Quasinormal modes for integer and half-integer spins within the large angular momentum limit

Abstract: While independent observations have been made regarding the behaviour of effective quasinormal mode (QNM) potentials within the large angular momentum limit, we demonstrate analytically here that a uniform expression emerges for non-rotating, higher-dimensional, and spherically-symmetric black holes (BHs) in this regime for fields of integer and half-integer spin in asymptotically flat and dS BH contexts; a second uniform expression arises for these QNM potentials in AdS BH spacetimes. We then proceed with a numerical analysis based on the multipolar expansion method recently proposed by Dolan and Ottewill to determine the behaviour of quasinormal frequencies (QNF) for varying BH parameters in the eikonal limit. We perform a complete study of Dolan and Ottewill's method for perturbations of spin $s \in {0,1/2,1,3/2,2 }$ in 4D Schwarzschild, Reissner-Nordstr{\"o}m, and Schwarzschild de Sitter spacetimes, clarifying expressions and presenting expansions and results to higher orders $(\mathcal{O}(L^{-6}))$ than many of those presented in the literature $(\sim \mathcal{O}(L^{-2}))$. We find good agreement with known results of QNFs for low-lying modes; in the large-$\ell$ regime, our results are highly consistent with those of Konoplya's 6th-order WKB method.

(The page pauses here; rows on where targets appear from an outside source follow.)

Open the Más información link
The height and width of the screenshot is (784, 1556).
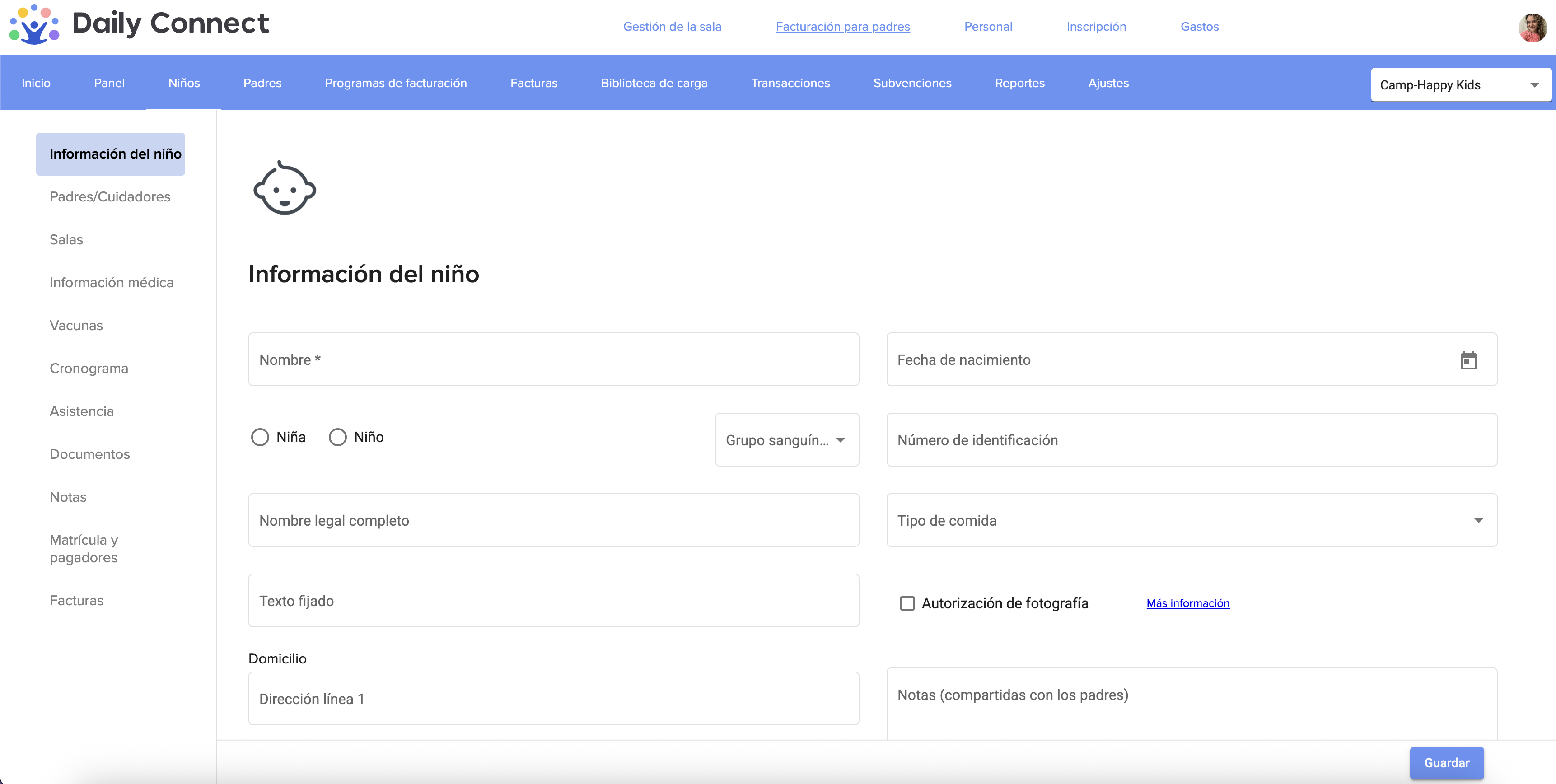[1187, 603]
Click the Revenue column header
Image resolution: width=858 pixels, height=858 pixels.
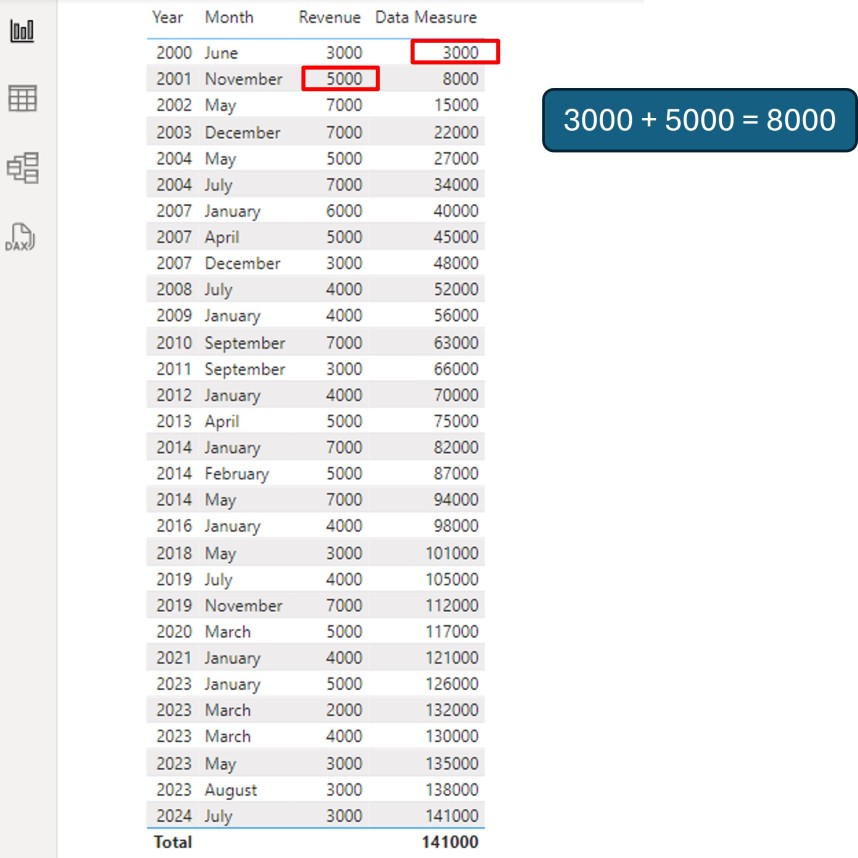pos(329,17)
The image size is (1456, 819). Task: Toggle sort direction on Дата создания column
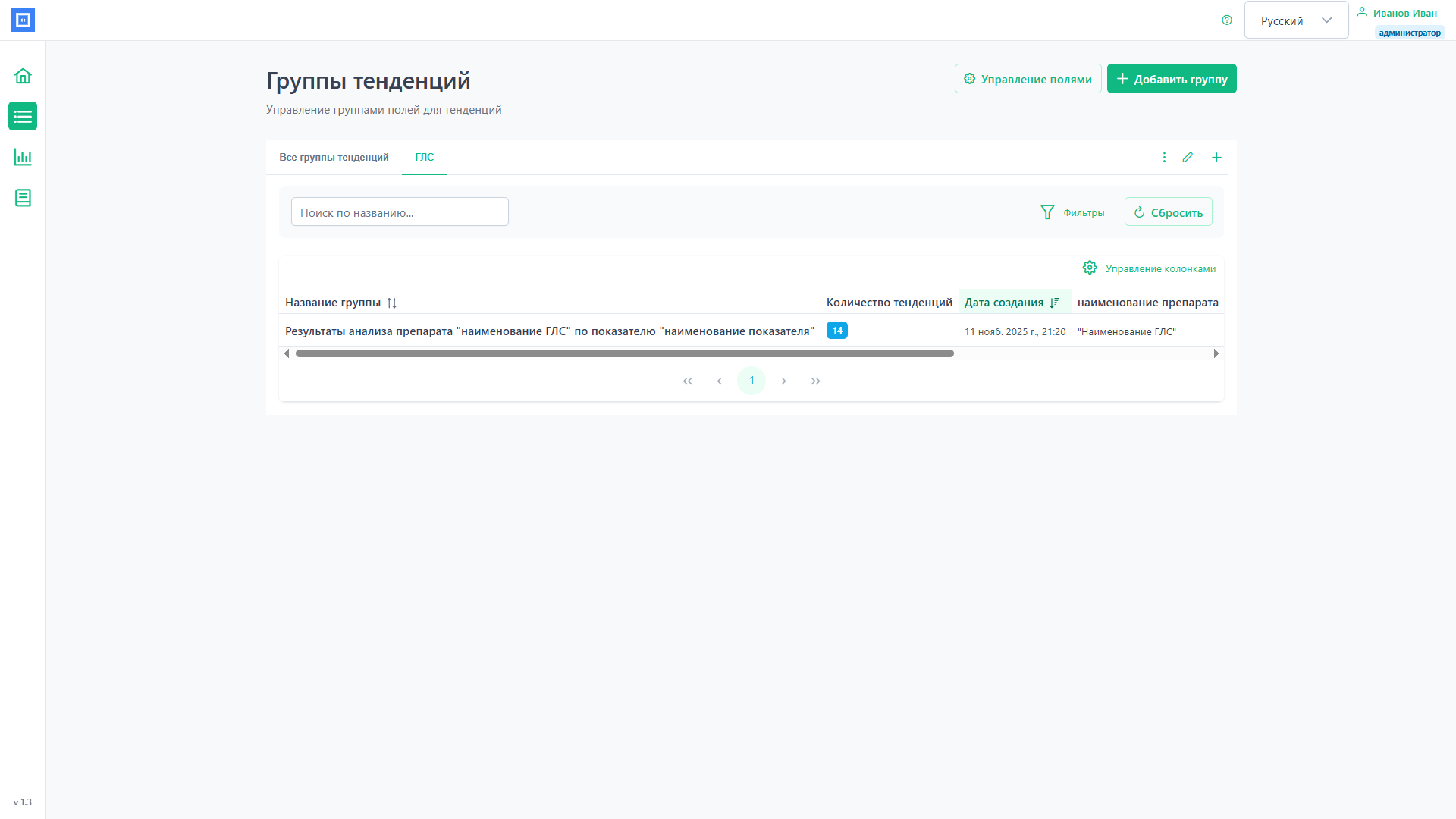click(x=1054, y=302)
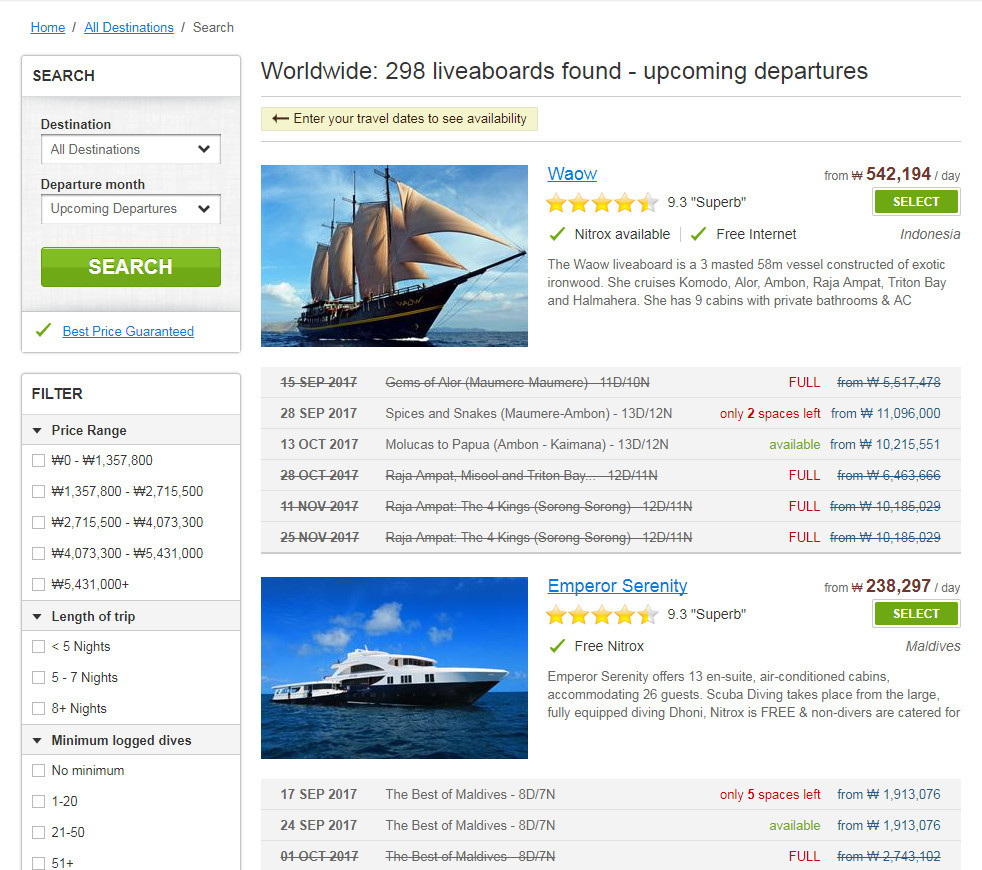Viewport: 982px width, 870px height.
Task: Select the Waow liveaboard with SELECT button
Action: click(x=916, y=202)
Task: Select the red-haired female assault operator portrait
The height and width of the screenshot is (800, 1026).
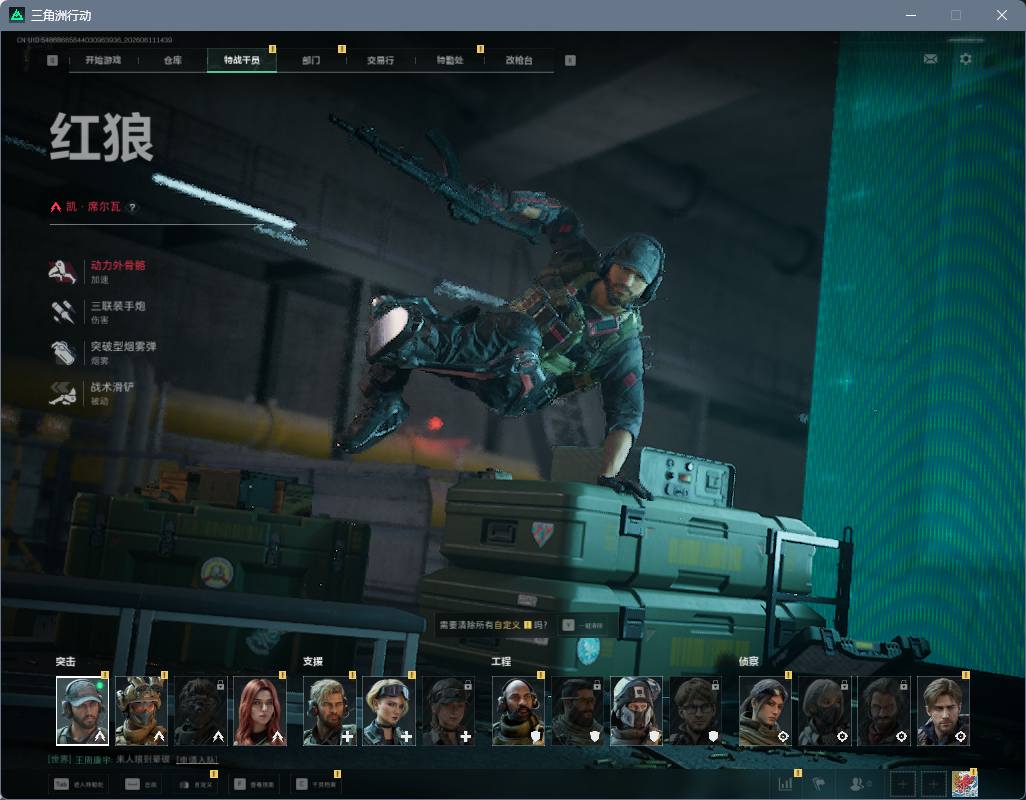Action: click(260, 711)
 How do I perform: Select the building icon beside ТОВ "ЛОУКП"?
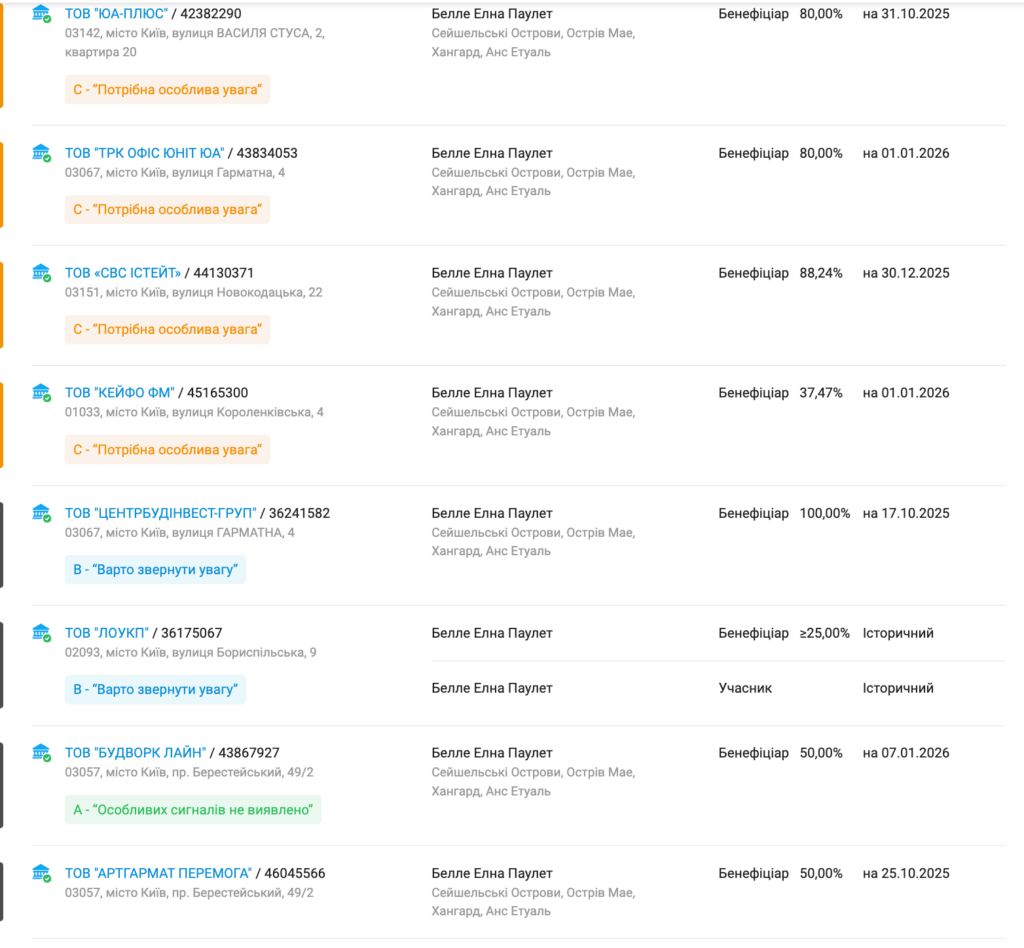[41, 632]
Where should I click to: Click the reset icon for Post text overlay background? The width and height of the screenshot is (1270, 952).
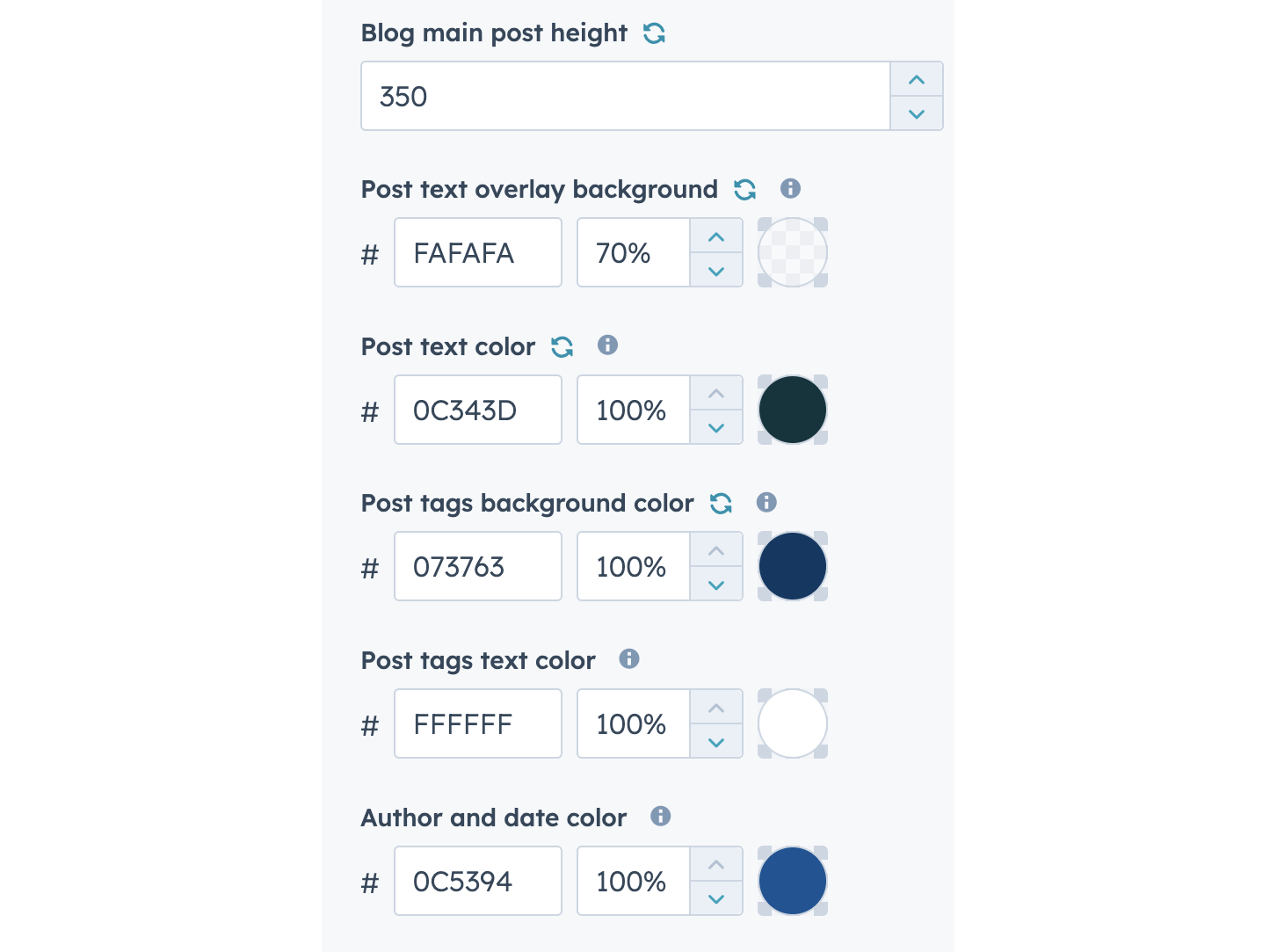click(x=744, y=188)
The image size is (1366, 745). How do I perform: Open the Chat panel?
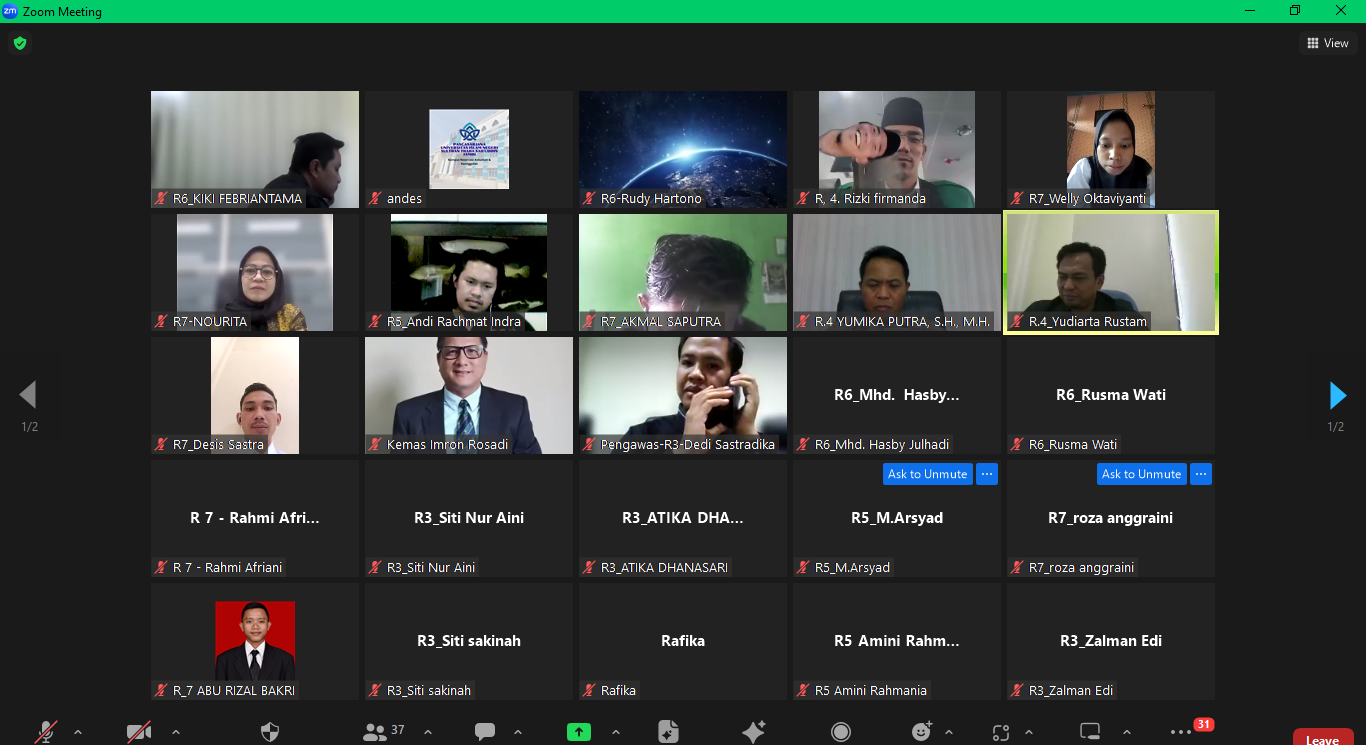click(485, 732)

We confirm a universality in the trends of physical features recorded in the literature for the low-lying QNFs (that the real part grows indefinitely, the imaginary tends to a constant as $\ell \rightarrow \infty$, etc.) as we approach large values of $\ell$ within these spacetimes, and explore the consequent interplay between BH parameters and QNFs in the eikonal limit.